These pancakes are a super healthy breakfast for babies and toddlers! They contain no flour and are naturally sweetened and spiced for taste!
My 18 month old loves these pancakes, and I love that they make such a healthy breakfast for her, and are so simple to make. She gobbles them up for breakfast everyday.
So, how great are these pancakes?
These pancakes are:
- gluten free (if you use gf oats)
- naturally sweetened
- wonderfully spiced with cinnamon, ginger, all spice and nutmeg
- super easy to make - all ingredients go into a blender or food processor!
- freezable - breakfast or a snack is ready when you need it
I love, love, love meals and snacks that are freezable. Any time-saving method is welcomed for me. Especially in the morning! I take a pancake out of the freezer and defrost it quickly in the microwave while I chop up some fruit. My toddler is so hungry in the morning and this quick, healthy breakfast is great for her and me.

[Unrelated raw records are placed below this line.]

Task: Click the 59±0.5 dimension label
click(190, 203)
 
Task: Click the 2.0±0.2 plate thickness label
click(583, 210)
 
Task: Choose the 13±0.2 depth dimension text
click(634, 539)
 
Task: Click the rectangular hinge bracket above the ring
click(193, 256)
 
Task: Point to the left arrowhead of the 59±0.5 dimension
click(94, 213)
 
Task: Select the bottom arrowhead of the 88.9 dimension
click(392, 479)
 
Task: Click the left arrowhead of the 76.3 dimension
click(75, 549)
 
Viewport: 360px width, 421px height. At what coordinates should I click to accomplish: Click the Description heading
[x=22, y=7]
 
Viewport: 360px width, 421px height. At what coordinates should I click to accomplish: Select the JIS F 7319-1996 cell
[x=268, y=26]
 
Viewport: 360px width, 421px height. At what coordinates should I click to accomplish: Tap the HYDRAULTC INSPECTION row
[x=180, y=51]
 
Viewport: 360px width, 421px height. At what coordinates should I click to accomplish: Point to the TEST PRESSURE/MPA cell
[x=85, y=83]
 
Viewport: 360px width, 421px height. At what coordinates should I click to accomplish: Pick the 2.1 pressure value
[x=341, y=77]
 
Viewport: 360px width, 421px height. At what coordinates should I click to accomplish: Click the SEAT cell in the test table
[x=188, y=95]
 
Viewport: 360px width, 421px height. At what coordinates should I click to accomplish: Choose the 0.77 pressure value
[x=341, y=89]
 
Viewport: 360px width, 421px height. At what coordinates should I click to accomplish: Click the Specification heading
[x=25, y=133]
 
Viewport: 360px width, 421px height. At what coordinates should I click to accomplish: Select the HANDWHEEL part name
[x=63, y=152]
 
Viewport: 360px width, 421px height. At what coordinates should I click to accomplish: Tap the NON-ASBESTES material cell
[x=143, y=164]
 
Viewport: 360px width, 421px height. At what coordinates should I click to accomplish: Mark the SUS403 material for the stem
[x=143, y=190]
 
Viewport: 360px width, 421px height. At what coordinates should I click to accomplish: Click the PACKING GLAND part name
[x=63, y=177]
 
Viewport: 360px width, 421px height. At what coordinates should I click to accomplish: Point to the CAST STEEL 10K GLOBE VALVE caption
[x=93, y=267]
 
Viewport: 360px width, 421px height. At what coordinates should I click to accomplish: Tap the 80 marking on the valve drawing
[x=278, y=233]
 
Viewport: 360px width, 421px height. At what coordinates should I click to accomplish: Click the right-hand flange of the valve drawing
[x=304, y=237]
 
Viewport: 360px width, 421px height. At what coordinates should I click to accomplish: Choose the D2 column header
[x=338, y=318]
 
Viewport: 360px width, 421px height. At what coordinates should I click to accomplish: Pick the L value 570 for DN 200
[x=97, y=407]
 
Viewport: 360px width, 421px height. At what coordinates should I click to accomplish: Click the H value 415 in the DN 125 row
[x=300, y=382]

Now how do I make these pancakes?
To make these pancakes, you will first add the oats to a blender or food processor. Blend or process until the oats are flour-like, then you can add in all the rest of the ingredients and combine.
If you would like to make these ahead of time, you can grind up the oats beforehand. I like to package the ground oats and set them aside until I need them. I do this because I make a few recipes with ground oats, like my Baby Banana & Apple Muffins. When I want to prepare this recipe, I place the ground oats and all the rest of the ingredients into a large bowl and then stir to combine.
Store these pancakes airtight in the refrigerator for 1 week or freeze for up to 2 months. Reheat frozen pancakes in the microwave or by toasting them in the toaster.
- 1 cup oats
- 1 banana, ripe
- 1 large egg
- ½ cup milk
- 1 tsp vanilla extract
- 1 ½ tsp cinnamon
- ½ tsp dried ginger
- ¼ tsp nutmeg
- ¼ tsp allspice
- 1 tsp baking powder
- Blend or process the oats in a blender or a food processor until ground.
- Add in all the remaining ingredients to the blender or food processor, and blend until combined.
- Heat a greased frying pan over medium heat. Pour ¼ cup of pancake batter into the frying pan and cook until surface bubbles appear. Flip the pancake and cook for another 2 minutes. Continue this process until the batter is gone.
- Pancakes can be refrigerated in an airtight container for 1 week. They can also be frozen for up to 2 months. Reheat in a microwave or in a toaster.